Anladığım kadarıyla siz de Türkiye’de yaşadığı için eşinizi yeterince tanıma fırsatı bulamamışsınız. Onun merhametli, iyi bir insan olduğunu söylüyorsunuz ama 16 yaşındaki kızınız onu bir nedenle benimseyememiş.
Erkek evlatlarınızın onu reddetmesi ise bana normal geldi. Çünkü genellikle erkek çocuklar, annelerini boşandıktan sonra bir başkasıyla yan yana görmek istemez. Bir yandan da yeni eşinizin sizden çok küçük olmasını kabullenemiyorlar anlaşılan. Ayrıca babalarının onları etkilemiş olma ihtimalini de göz önünde bulundurmak gerek.
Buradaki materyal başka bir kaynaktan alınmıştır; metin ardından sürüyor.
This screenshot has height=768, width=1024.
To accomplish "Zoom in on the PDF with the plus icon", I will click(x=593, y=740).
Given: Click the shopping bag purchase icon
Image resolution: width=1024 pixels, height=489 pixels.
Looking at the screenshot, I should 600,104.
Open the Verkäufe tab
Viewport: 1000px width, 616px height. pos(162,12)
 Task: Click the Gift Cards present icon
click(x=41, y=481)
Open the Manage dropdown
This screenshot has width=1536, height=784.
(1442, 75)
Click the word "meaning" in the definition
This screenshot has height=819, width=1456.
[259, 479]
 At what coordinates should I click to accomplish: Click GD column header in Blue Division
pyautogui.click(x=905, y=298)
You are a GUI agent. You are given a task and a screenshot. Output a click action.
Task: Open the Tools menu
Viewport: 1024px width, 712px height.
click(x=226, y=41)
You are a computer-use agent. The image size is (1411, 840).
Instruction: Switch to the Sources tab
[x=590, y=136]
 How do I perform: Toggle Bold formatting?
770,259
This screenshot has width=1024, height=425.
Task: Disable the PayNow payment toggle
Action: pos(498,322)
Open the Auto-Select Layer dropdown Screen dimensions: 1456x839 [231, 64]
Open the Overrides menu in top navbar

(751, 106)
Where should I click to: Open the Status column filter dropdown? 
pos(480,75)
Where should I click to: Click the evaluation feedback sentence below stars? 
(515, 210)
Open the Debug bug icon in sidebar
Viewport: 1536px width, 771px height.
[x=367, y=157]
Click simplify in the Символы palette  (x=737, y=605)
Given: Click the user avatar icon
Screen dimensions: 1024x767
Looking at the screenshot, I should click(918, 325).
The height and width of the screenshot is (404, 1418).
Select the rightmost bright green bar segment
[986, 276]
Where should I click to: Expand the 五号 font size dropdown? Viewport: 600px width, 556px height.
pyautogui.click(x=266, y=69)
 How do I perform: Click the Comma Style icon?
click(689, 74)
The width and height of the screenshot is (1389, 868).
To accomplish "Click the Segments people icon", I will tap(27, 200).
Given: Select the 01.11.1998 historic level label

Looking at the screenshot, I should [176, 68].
Elbette sizin de mutlu olmaya, yeniden evlenmeye ve yeni bir hayat kurmaya hakkınız var.
Çocuklarınızı kendi çabalarınızla büyütmüş, belirli bir yaşa getirmişsiniz.
Görevinizi fazlasıyla yapmışsınız. Biraz da kendinizi düşünmek en doğal hakkınız. Ama işte kafamı kurcalayan, yeni eşinizi yeterince tanıyıp tanımadığınız konusu...
Ona hem kendinizi hem de genç bir kızı emanet edebilecek kadar güveniyor musunuz? Bu güveni kazanmak için ne yaptı? Kızınızın ona güven duymadığını hiç aklınıza getirdiniz mi?
Keşke böyle çok az tanıdığınız ve neredeyse oğullarınız yaşında bir genç adam yerine, daha yakın çevrenizden, çocuklarınızın da tanıdığı ve güven duyabileceği birini kendinize eş olarak seçebilseydiniz. Belki bugün bu sorunları yaşamazdınız.
Ama artık olan olmuş.
Bırakın kızınız yine bir süre babasında kalsın.
Sonuçta sizi özleyince dönüp gelir.
Baskı yapmazsanız, kendi kararını kendi verecek ve belki de daha çabuk dönmek isteyecektir.